Thanksgiving has ended, and the turkey leftovers have thinned out to a few scraps left in the plastic containers in the fridge. The house has been straightened up, the Christmas decorating has begun and the ads for the season of gift giving are in full force, but I am trying to hold onto a remnant from the Thanksgiving holiday.
I am trying to not let the feeling of gratitude leave my heart. There have been too many years when I have let gratitude disappear like the Thanksgiving leftovers in my refrigerator. You know the way it goes- you share what you’re thankful for at the Thanksgiving table and make noises with your family and friends that this will be the year you keep the gratitude close to your heart on a daily basis, instead of just once a year, and then….well, life happens. The to do list, the daily irritants, the busyness, the reports of suffering and unkindness that seems pervasive in the news today and before you know it, the gratitude in your heart has been crowded out.
This year I am making a conscious effort to keep Thanksgiving close throughout the year. I have thrown away the turkey carcass and the scraps of stuffing and potatoes that remain. I have washed away the gravy stains on the tablecloth and stored the pumpkin and turkey decorations that dotted the house in November, but I refuse to close away the feeling of thankfulness that the holiday evokes in me.
There is so much that I take for granted in my life. Waking up in a comfortable bed in a warm house (or cool house since we had a heat wave in San Diego for Thanksgiving!) and having food in the refrigerator, not to mention all the conveniences that make my life so much easier than many people live. These blessings always make the top of my gratitude lists along with good health and my family and friends.
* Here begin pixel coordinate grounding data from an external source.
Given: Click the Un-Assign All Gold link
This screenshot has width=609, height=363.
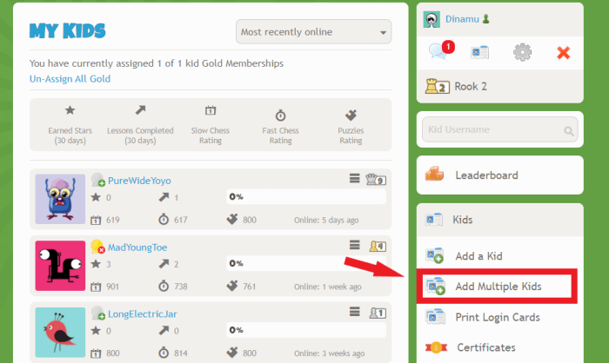Looking at the screenshot, I should 70,79.
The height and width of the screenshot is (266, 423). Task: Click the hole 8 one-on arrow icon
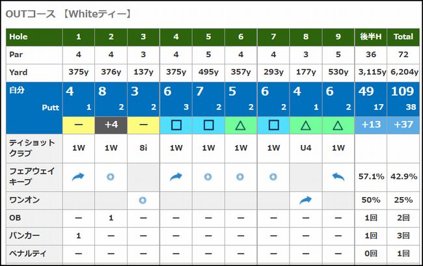click(305, 200)
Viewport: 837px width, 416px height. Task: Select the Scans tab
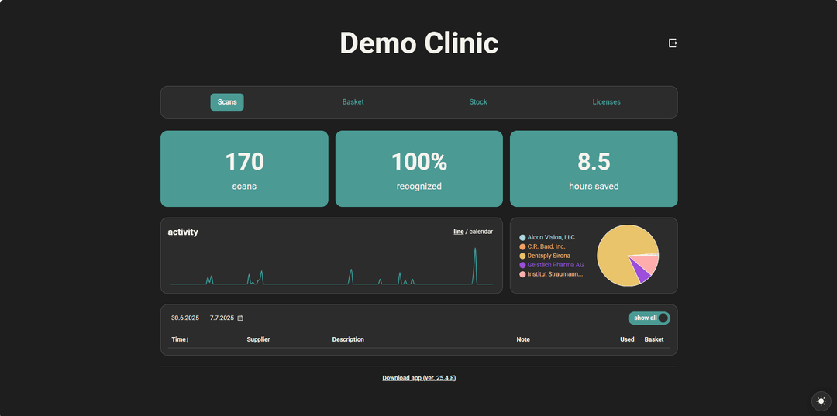click(227, 101)
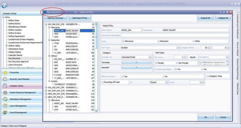Collapse the Allowance tree node
This screenshot has width=241, height=128.
[49, 28]
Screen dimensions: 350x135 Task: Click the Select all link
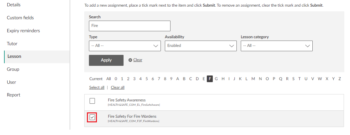tap(97, 87)
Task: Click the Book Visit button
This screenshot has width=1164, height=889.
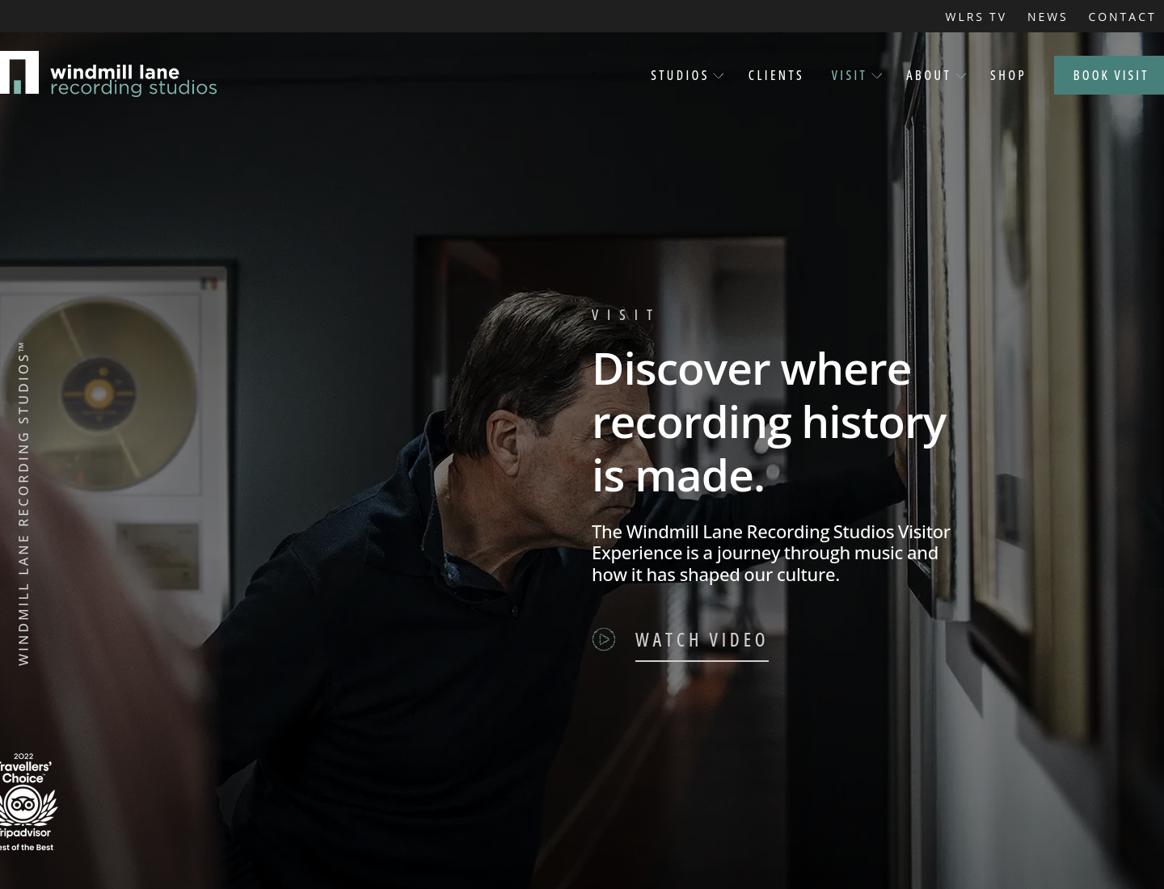Action: [x=1109, y=75]
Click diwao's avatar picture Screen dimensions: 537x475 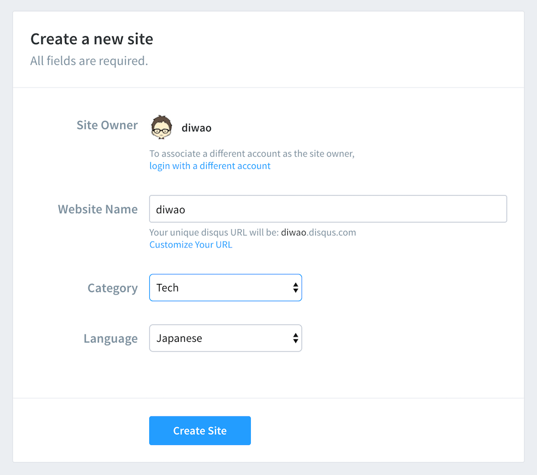[161, 128]
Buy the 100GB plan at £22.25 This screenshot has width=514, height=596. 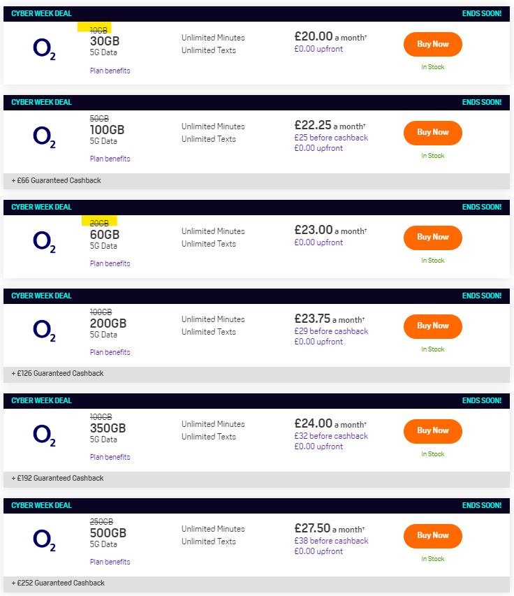click(x=433, y=133)
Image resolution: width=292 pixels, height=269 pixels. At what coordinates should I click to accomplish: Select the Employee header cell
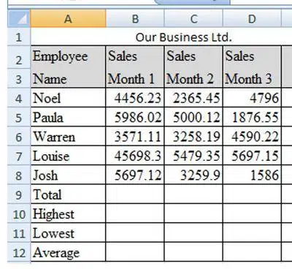tap(69, 57)
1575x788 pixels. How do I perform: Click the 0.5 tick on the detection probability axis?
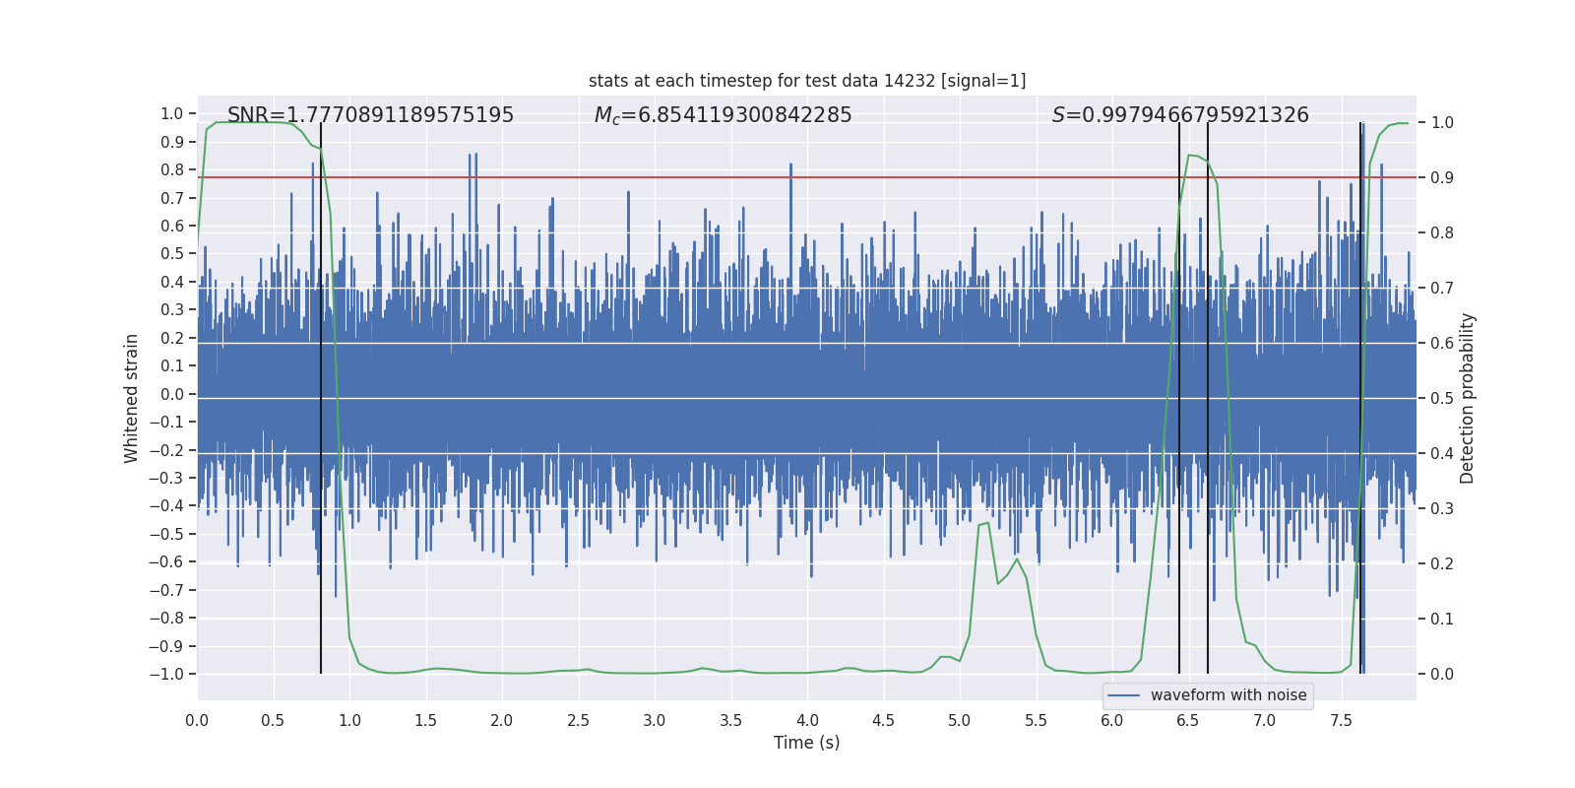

This year I want to notice and give thanks for all of the ways I am blessed daily in my life. The financial security I have built up that allows me to make choices in my daily life to add not only to my life, but the lives around me. The gift as a new retiree to not have to live my life according to a full-time job schedule and the freedom that it brings. The time that I have in my life to spend with my husband, my daughter, my mother and my friends. The ability to focus on my needs, my health and my passions after years of caring for everyone around me. The small ways everyday that my life is blessed. These are the Thanksgiving feelings that I want to notice every day.
These feelings may not be written down in a formal gratitude journal, but I hope to save them safely in my heart, so I can pull them out daily to remind myself how lucky I am as I celebrate Thanksgiving every day.